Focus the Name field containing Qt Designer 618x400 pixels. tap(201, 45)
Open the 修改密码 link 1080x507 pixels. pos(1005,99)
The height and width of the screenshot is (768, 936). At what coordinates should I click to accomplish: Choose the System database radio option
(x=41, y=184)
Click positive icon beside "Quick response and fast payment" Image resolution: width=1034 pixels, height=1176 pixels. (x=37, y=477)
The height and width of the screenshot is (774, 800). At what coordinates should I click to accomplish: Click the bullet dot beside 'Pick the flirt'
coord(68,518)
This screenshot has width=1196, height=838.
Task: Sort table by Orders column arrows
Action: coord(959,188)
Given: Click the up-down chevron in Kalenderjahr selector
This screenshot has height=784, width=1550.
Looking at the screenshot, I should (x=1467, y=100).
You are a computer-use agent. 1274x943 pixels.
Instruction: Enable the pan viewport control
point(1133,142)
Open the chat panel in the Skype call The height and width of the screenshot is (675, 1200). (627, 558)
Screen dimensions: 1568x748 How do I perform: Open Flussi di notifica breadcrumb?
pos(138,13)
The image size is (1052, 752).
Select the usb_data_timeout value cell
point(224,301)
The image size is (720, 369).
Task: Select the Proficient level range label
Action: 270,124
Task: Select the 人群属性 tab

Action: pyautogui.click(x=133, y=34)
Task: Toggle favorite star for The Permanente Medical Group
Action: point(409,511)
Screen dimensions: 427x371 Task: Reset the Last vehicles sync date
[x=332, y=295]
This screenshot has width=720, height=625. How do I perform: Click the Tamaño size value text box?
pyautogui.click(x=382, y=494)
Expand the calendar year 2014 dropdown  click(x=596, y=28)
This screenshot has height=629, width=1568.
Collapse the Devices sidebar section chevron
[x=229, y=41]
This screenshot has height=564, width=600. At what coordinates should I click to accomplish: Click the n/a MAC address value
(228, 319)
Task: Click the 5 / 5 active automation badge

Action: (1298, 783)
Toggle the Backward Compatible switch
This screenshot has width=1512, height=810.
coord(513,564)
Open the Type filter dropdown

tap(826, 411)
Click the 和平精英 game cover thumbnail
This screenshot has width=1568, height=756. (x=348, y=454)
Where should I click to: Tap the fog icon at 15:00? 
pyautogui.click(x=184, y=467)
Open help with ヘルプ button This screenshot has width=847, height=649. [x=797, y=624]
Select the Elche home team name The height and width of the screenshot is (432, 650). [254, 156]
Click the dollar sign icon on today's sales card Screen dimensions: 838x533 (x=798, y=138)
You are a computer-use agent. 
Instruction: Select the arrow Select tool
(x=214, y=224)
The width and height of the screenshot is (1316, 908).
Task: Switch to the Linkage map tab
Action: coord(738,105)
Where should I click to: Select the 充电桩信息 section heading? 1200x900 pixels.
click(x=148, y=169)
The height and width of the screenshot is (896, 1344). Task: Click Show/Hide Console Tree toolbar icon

::::::::::

### What the task asks
Above are entries; state the number of lines among them that contain "computer", and nothing else.

### Output for this exercise
2